Appellant also argues that although he expressly moved the hearing officer for a nonsuit rather than for judgment under Code of Civil Procedure section 631.8, nevertheless the hearing officer should have proceeded to weigh the evi- . deuce in the fashion authorized by this section and then should have entered judgment in his favor. Initially it may be noted that section 631.8 applies only to trials "by the court" and has no application to administrative hearings. Secondly, even under this section the court "may decline to render any judgment until the close of all the evidence." Finally, since the board under Government Code section 11513, subdivision (b) was required to rest its case temporarily to allow appellant to exercise his right to testify before they might call him as their own witness, it is clear that the trial posture contemplated either by Code of Civil Procedure section 631.8 or by Government Code section 11513 had not been reached.
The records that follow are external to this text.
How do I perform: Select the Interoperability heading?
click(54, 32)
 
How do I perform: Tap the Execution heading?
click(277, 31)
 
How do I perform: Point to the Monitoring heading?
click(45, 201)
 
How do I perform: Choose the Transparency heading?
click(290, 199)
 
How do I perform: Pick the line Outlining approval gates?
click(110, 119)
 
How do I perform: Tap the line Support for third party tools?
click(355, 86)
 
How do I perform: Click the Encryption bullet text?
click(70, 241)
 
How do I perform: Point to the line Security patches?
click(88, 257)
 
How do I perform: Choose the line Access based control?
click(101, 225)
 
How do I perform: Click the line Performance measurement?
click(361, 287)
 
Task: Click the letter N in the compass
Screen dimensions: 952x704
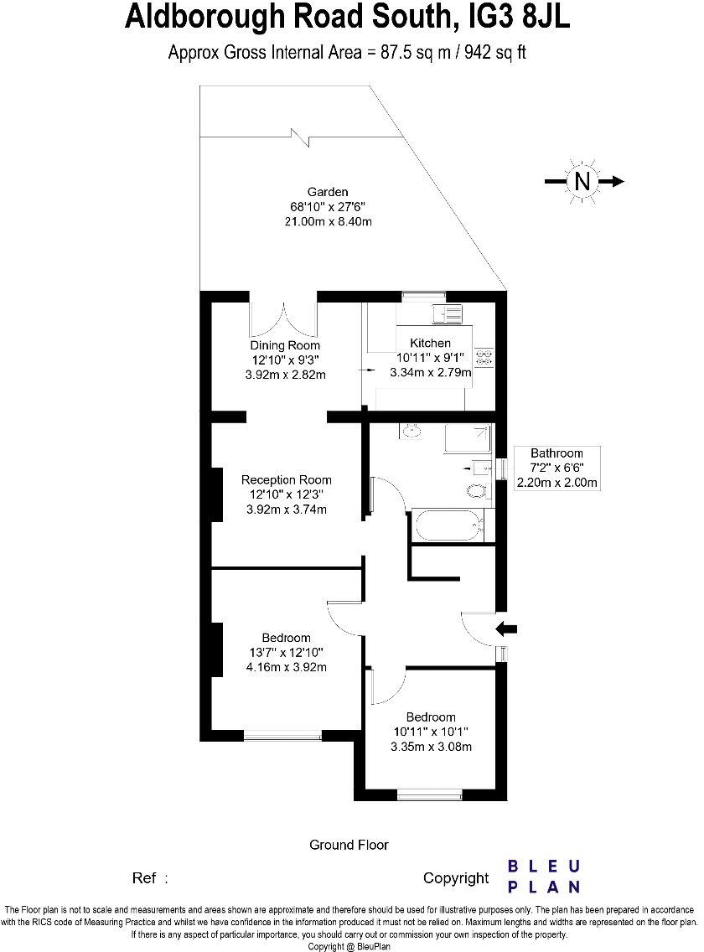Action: [582, 181]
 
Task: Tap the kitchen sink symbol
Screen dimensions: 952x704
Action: [446, 313]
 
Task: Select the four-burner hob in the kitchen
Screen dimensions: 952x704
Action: [484, 358]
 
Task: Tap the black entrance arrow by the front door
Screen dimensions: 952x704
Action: [508, 628]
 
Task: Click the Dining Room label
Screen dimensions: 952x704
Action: [285, 345]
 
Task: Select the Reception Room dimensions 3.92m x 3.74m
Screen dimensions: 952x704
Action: [286, 509]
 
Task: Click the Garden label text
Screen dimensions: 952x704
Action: [327, 192]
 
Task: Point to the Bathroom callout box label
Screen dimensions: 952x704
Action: [556, 453]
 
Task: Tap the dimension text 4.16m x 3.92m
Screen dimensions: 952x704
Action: [286, 667]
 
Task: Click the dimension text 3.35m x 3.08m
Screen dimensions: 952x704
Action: [431, 746]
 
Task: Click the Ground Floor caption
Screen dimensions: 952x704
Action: [349, 845]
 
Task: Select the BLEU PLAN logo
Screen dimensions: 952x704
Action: [545, 877]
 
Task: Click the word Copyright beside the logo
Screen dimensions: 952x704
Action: [455, 878]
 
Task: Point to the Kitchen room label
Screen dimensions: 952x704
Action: [430, 343]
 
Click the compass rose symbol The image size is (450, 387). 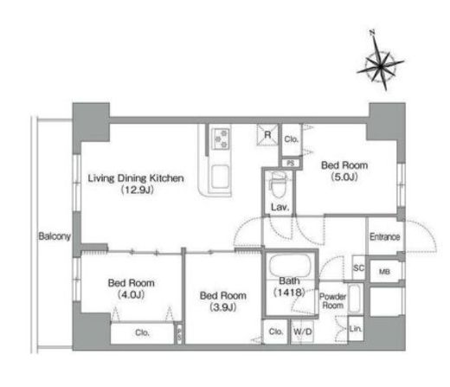coord(380,67)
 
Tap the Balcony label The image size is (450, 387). coord(55,236)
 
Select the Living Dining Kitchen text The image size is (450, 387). coord(136,178)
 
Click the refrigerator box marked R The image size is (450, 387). coord(267,134)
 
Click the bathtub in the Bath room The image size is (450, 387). coord(290,266)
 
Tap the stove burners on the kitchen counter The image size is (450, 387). coord(221,139)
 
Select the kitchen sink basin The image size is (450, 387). coord(221,177)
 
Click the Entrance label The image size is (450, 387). coord(385,236)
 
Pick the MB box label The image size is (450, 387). coord(384,272)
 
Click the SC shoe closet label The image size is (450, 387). coord(358,268)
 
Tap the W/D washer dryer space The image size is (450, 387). coord(303,332)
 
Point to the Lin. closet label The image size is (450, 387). coord(356,329)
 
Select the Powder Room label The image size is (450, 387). coord(332,300)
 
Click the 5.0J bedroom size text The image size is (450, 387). coord(344,177)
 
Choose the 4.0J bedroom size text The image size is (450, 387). coord(131,294)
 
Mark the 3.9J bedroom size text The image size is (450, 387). coord(223,307)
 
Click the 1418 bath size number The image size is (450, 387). coord(289,293)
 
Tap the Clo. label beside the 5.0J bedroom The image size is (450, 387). coord(291,139)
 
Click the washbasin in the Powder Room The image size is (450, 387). coord(354,299)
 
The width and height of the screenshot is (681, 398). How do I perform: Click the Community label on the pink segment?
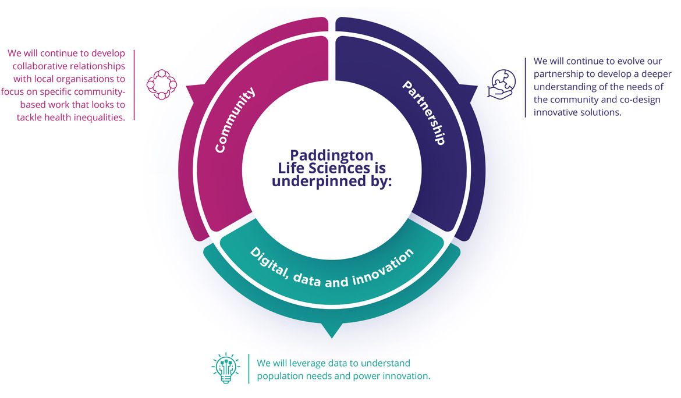coord(236,119)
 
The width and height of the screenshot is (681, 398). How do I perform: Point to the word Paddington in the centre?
coord(332,156)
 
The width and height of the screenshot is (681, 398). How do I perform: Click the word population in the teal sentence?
coord(280,376)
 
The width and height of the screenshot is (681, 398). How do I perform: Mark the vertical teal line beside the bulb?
coord(249,369)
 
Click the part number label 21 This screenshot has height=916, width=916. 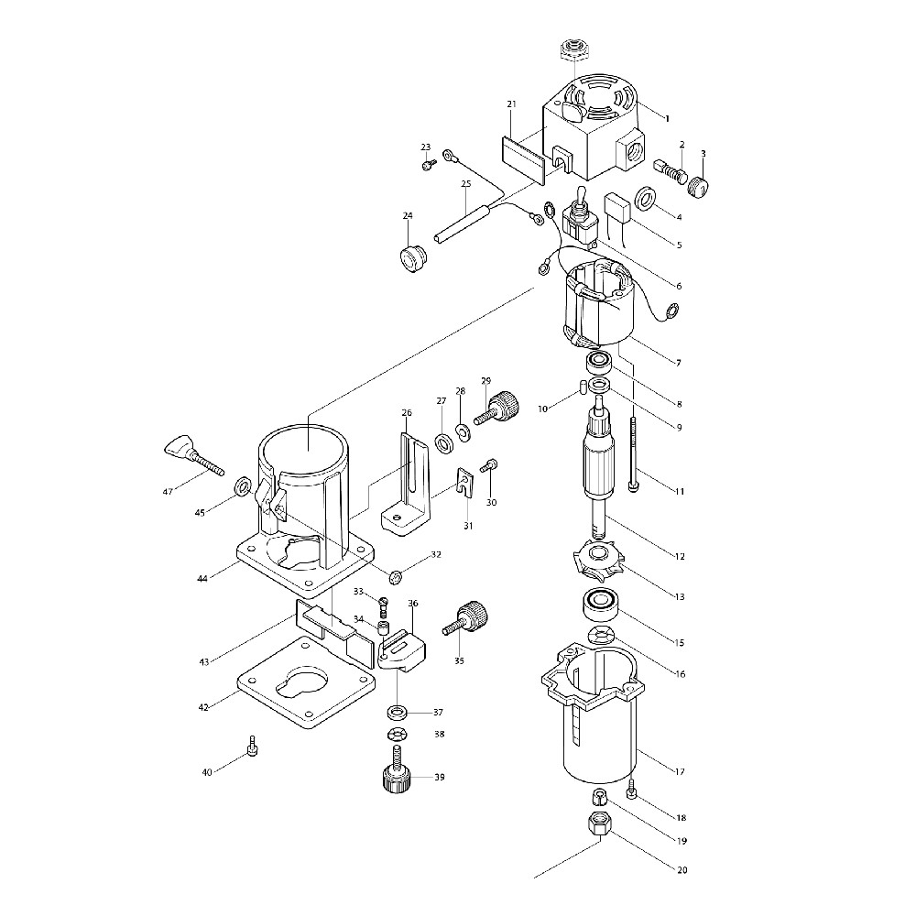pos(512,104)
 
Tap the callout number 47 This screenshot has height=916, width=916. pos(169,492)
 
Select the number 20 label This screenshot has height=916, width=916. pos(682,870)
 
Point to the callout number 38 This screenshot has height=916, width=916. pos(440,735)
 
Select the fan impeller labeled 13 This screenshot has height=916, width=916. pos(596,560)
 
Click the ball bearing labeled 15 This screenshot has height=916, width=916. pos(601,604)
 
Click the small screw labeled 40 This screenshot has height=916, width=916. pos(253,746)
Appellant's contentions regarding the alleged abuse of .the board's discretion in fixing the penalties imposed herein are devoid of merit. Courts will interfere with the agency's determination only where there has been a clear abuse of discretion. (Harris v. Alcoholic Beverage Control Appeals Board, 62 Cal.2d 589, 594 [43 Cal.Rptr. 633, 400 P.2d 745].) In view of the alarming increase in the use of dangerous drugs, few duties of a pharmacist require greater integrity and diligence than the duty faithfully to obey the laws designed to protect the public against the intentional or unintentional abuse of these dangerous drugs. Appellant's attitude toward these duties, as evidenced by his actions upon which the accusations against him are based and by the above quoted language from his brief filed herein, indicate that the relatively mild penalties imposed in this ease were entirely proper.
The judgment is affirmed.
Roth, P. J., and Fleming, J., concurred.
Appellant's petition for a hearing by the Supreme Court was denied December 14, 1966.